The US Defense Department has chosen Australia and Japan to shoulder heavy airframe and engine maintenance for the Lockheed Martin F-35 Lightning II in the Asia-Pacific region beginning in 2018.
The two nations will split responsibility for heavy airframe maintenance, overhaul, repair and upgrade (MORU) in the Pacific, with Japan covering the north of the region and Australia the south, says Lt Gen Christopher Bogdan, head of the Pentagon’s F-35 joint programme office (JPO).
Australia also will take charge of maintaining the Pratt & Whitney F135 engine and establish the necessary infrastructure to perform tear-down, rebuild and test those owned by Asian programme partners and foreign military sales customers. Japan will begin to take on some additional engine overhaul work by 2023.
Light and medium maintenance refers to work that has no impact on the structure of the aircraft, Bogdan says. Heavy maintenance entails repairing large structural components like bulkheads, spars and wings, which require more advanced facilities and technical acumen.
While a number of factors went into the decision of where to assign the maintenance duties, geography played heavily in the Pacific, Bogdan says. Airframes are not easily transported long distance, which is why the work to maintain them was split between two nations. Engines can be broken down into modules, which are more easily transported to Australia from elsewhere in the Pacific, Bogdan says.
The distance between F-35 partners in the northern Pacific to Australia makes it prohibitively expensive and inefficient “to take airplanes from the northern Pacific that are getting ready to go into depot and fly them 7,000 miles”, Bogdan says.
“That requires significant tanking,” he says. “That requires a lot of alternate air bases and quite often some of those airplanes that have to be inducted into a depot are going in there because they need upgrades or there is something wrong.”
Still, it is unknown if political considerations would keep South Korea from having its jets serviced in Japan.

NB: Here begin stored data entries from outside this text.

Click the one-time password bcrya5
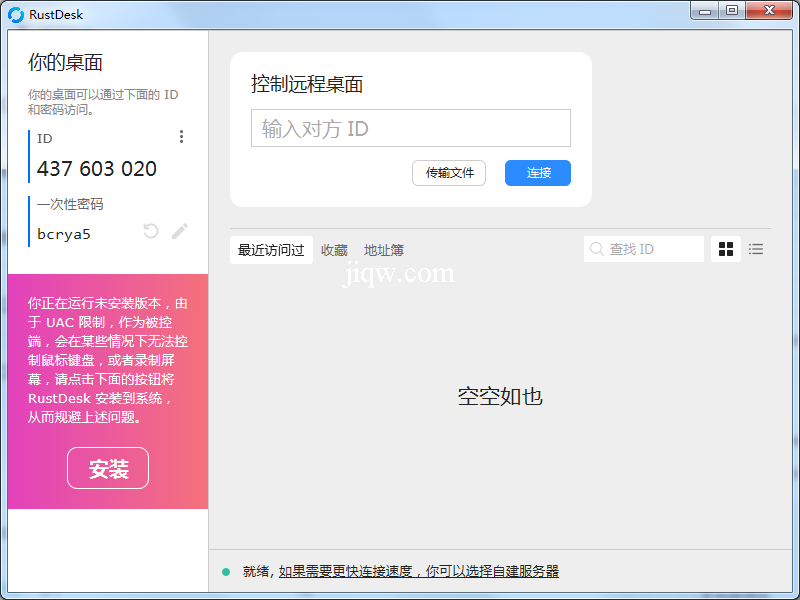This screenshot has height=600, width=800. 64,234
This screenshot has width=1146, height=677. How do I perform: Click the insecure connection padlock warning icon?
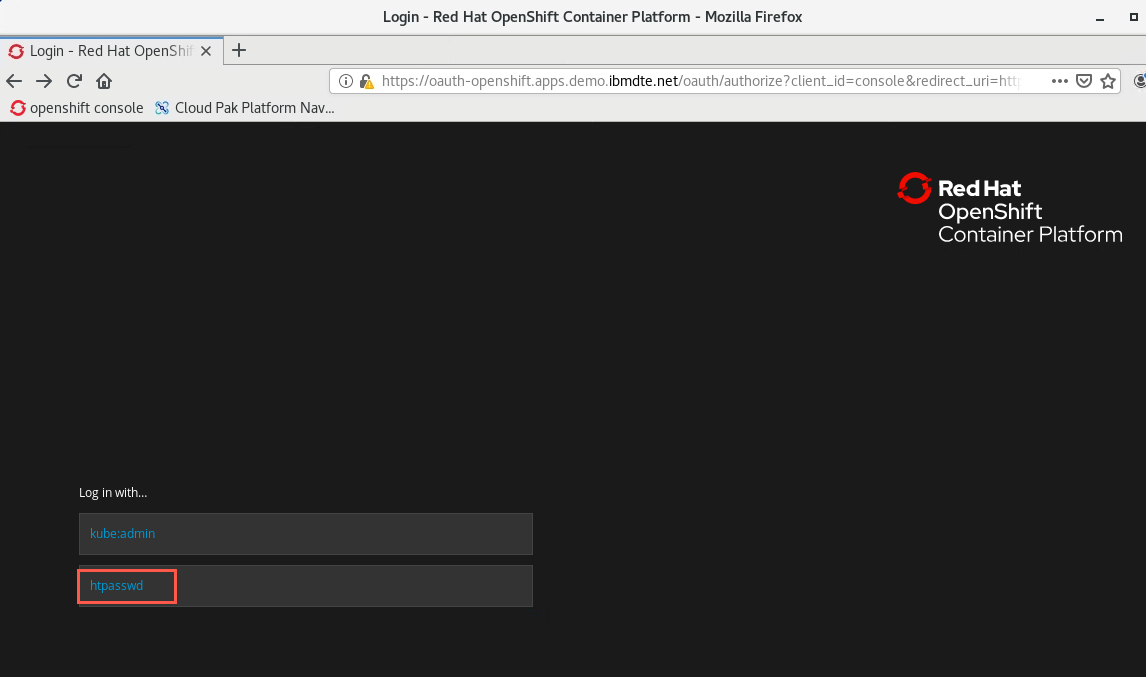(x=367, y=81)
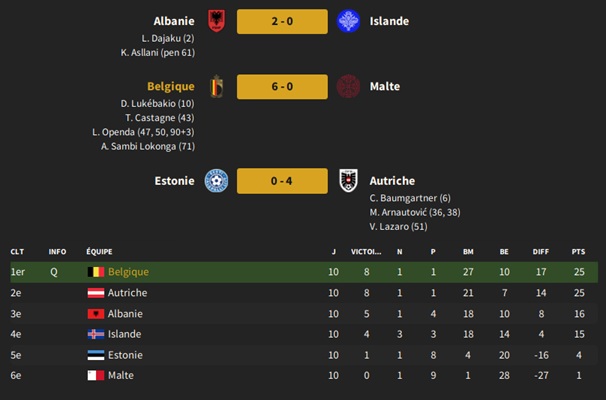Viewport: 606px width, 400px height.
Task: Click the Iceland flag in standings
Action: click(x=96, y=334)
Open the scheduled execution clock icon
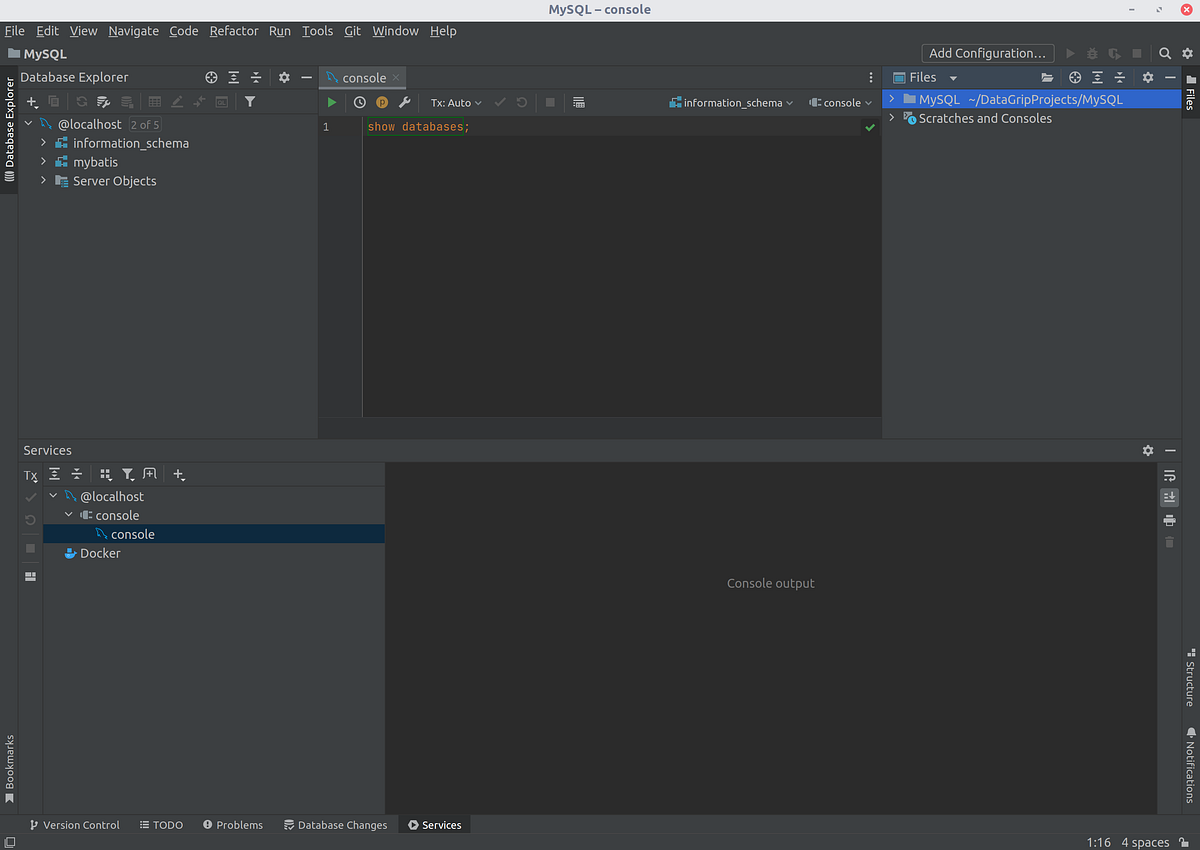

Korea would have the option of having the work done in Australia, but Bogdan would not comment on the situation except to say that the JPO continually discusses “sovereign requirements” with each programme partner nation.
The partner nations’ industrial base is responsible for investment in infrastructure necessary to handle the regional workloads with the understanding that work will be doled out in sufficient quantity to make a return.
Based on the current footprint of F-35 in the region and the average interval expected for the engines and airframes to need depot-level maintenance, Italy’s airframe maintenance operation will receive an estimated 40 to 50 aircraft inductions between 2018 and 2022, Bogdan says. Those aircraft will require about 150,000h of work worth between $30 million and $35 million.
Japan, like Italy, has invested significant capital to build its own final assembly and checkout (FACO) facility where jets will eventually be built. Japan’s FACO, however, is being built with a vertically oriented production line that will use elevators to move jets through the assembly process, Bogdan says.